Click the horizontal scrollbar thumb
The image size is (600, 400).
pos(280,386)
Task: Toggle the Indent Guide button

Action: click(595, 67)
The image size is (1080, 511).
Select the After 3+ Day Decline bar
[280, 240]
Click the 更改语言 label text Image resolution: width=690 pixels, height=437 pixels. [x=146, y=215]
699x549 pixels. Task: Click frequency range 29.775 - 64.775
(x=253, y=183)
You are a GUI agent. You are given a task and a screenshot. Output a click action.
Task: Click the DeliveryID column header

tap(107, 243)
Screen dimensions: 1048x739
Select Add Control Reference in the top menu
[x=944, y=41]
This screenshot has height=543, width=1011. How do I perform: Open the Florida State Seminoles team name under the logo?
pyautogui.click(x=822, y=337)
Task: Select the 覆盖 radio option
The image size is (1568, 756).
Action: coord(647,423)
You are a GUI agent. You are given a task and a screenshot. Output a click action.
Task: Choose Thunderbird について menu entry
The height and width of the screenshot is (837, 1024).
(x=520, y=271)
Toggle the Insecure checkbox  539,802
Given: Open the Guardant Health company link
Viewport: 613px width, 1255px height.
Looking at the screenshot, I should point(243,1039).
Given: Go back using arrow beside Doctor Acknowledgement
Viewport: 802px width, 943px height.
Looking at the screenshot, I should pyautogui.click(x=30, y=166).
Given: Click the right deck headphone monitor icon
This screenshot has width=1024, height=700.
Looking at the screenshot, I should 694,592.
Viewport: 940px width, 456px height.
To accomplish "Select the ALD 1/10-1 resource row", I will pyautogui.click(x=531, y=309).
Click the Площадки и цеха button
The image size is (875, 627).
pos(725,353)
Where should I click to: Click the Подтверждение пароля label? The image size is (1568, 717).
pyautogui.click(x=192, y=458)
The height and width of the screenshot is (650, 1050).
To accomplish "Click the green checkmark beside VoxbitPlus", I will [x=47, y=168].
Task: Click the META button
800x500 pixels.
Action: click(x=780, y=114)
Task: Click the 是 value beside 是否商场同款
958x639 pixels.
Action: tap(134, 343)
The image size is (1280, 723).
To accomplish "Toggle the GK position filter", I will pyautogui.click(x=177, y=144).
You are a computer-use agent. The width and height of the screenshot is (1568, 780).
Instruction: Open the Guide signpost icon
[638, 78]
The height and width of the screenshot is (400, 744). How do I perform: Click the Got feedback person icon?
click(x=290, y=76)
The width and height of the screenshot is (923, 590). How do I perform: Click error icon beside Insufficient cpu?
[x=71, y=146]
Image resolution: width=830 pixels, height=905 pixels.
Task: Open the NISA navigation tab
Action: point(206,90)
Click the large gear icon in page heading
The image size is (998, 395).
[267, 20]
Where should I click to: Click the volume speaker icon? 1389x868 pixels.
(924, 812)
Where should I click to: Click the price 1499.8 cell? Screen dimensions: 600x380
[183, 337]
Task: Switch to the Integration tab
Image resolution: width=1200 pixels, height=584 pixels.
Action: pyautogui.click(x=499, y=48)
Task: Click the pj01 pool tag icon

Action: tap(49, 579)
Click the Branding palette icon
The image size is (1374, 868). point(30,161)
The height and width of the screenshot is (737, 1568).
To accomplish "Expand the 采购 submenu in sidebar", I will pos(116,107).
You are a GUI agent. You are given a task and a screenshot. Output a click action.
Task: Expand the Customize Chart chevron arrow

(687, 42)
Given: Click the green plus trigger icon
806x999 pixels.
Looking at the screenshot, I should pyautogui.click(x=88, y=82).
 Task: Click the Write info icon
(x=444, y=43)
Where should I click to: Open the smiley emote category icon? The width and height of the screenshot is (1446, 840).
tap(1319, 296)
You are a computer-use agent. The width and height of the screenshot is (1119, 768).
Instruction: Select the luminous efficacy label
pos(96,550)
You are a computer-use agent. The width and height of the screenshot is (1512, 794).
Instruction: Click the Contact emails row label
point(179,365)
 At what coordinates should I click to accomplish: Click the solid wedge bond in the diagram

Exercise details: Go through the listing above, count the lines that contain "green", and state that number alone.

Output of the exercise: 2